The Location Domain

When talking master data management we usually divide the discipline into domains, where the two most prominent domains are:

  • Customer, or rather party, master data management
  • Product, sometimes also named “things”, master data management

One the most frequent mentioned additional domains are locations.

But despite that locations are all around we seldom see a business initiative aimed at enterprise wide location data management under a slogan of having a 360 degree view of locations. Most often locations are seen as a subset of either the party master data or in some cases the product master data.  

Industry diversity

The need for having locations as focus area varies between industries.

In some industries like public transit, where I have been working a lot, locations are implicit in the delivered services. Travel and hospitality is another example of a tight connection between the product and a location. Also some insurance products have a location element. And do I have to mention real estate: Location, Location, Location.

- [Raw data]:
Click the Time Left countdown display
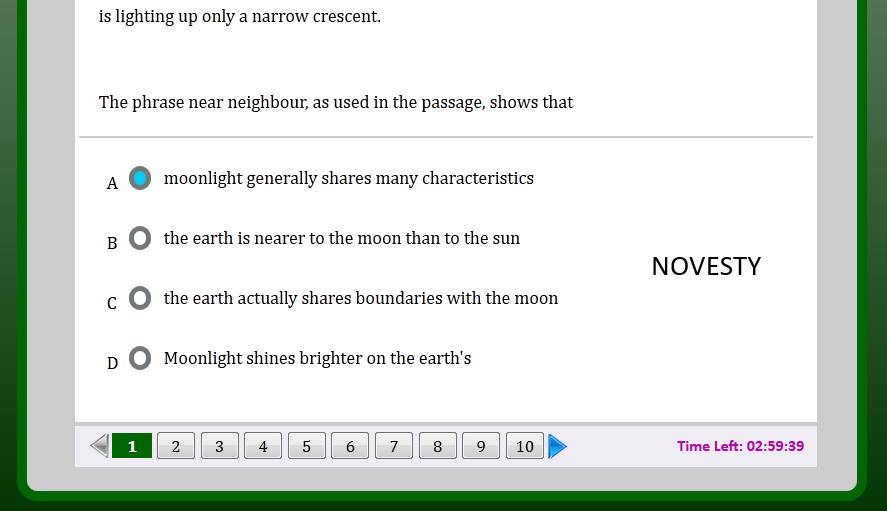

- [Work task]: Copy everything in the text about the location domain from "But despite that" down to "product master data.".

- [Response below]:
But despite that locations are all around we seldom see a business initiative aimed at enterprise wide location data management under a slogan of having a 360 degree view of locations. Most often locations are seen as a subset of either the party master data or in some cases the product master data.